Politics and the monarchy

15 03 2023

Politicians usually reflect the society that produces them. In aggregate, they reflect the good, the bad, and the middling of that society, it prejudices and its foibles.

As an election seems ever more likely, various parties are grappling with how best to garner votes, and the rightists seek advantage from their “protection” of and “reverence” for the monarchy. Aging and apparently senile Trairong Suwannakhiri has lobbed up on the United Thai Nation Party (Ruam Thai Sang Chart Party) side, supporting Gen Prayuth Chan-ocha, and he recently decided to use the “good people” cliche of the dead king.

In a campaign speech:

Trairong told Korat locals that King Rama IX once said Thais should elect “good people”’ to govern them. He added that there’s no one better than jolly old “Uncle Tu” – PM Prayut’s nickname.

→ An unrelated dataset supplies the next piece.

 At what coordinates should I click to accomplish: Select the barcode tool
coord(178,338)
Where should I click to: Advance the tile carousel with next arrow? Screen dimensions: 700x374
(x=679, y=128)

Having breached the sacred [sic.] issues, the party chief then blundered straight on into embarrassment.

Trairong told his shocked gathering that if they wanted a good government in line with the late King Rama IX’s words, they should vote for “Thai Rak Thai.”

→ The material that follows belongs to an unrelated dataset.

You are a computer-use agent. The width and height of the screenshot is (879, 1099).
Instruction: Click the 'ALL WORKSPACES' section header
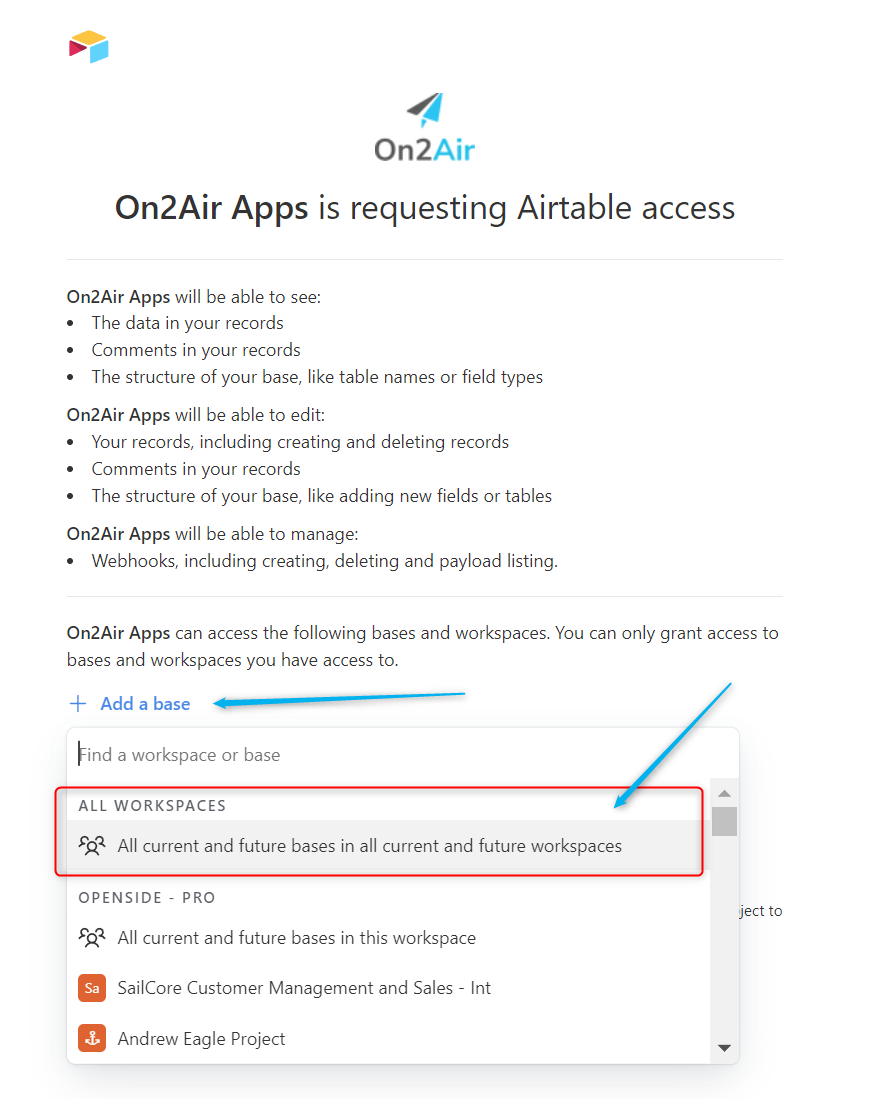click(152, 805)
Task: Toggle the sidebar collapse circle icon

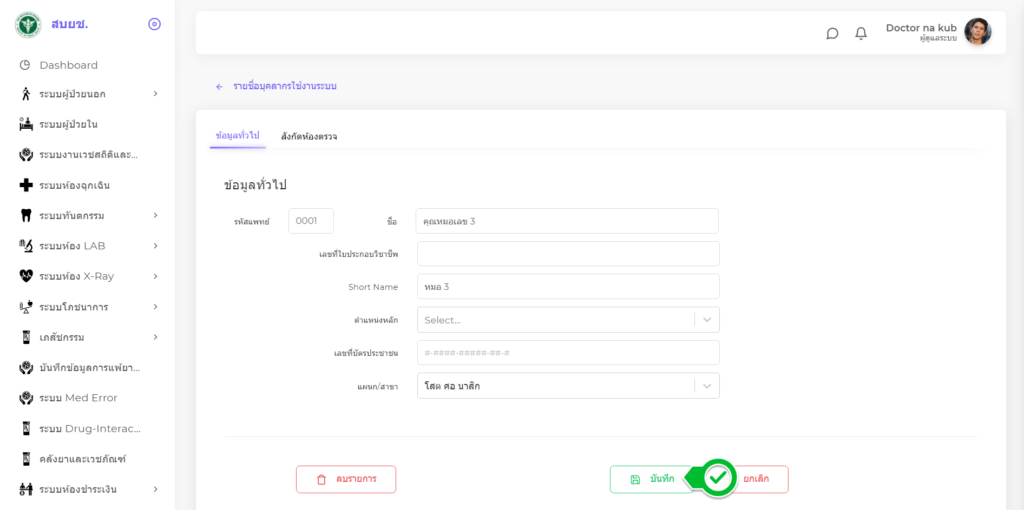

That’s what happens with old men…. And, of course, there’s a long “tradition” of Democrat Party royalists – in this case, a recently defected Democrat – using the king for political benefit and for promoting the monarchy and its political preferences.

After various complaints were made against Trairong for doing what comes easily for Democrats, the Bangkok Post reports the Election Commission “warned the leader of the United Thai Nation Party (UTN), Pirapan Salirathavi­bhaga, over alleged comments made by a key party member about the monarchy.”

It widened the warning to all parties. Given that Trairong was the “offender,” it does seem somewhat odd that a general warning is issued.

Of course, EC secretary-general Sawang Boonmee is a junta-appointed puppet, so he is apparently seeking to diminish Trairong’s “offense.”

Somchai Srisutthiyakorn, a former election commissioner, “slammed the EC secretary-general for just issuing a warning to the UTN leader over Mr Trairong’s conduct…. He insisted that the issue is not considered over because Mr Trairong’s conduct could result in a party dissolution under Section 92(2) of the political party law.”

He believes there are only two options for the EC: “accept or reject the petition.” In this case it has done something else.

All a bit silly, perhaps, when it is considered that the monarchy has been central to so much politics since 1945.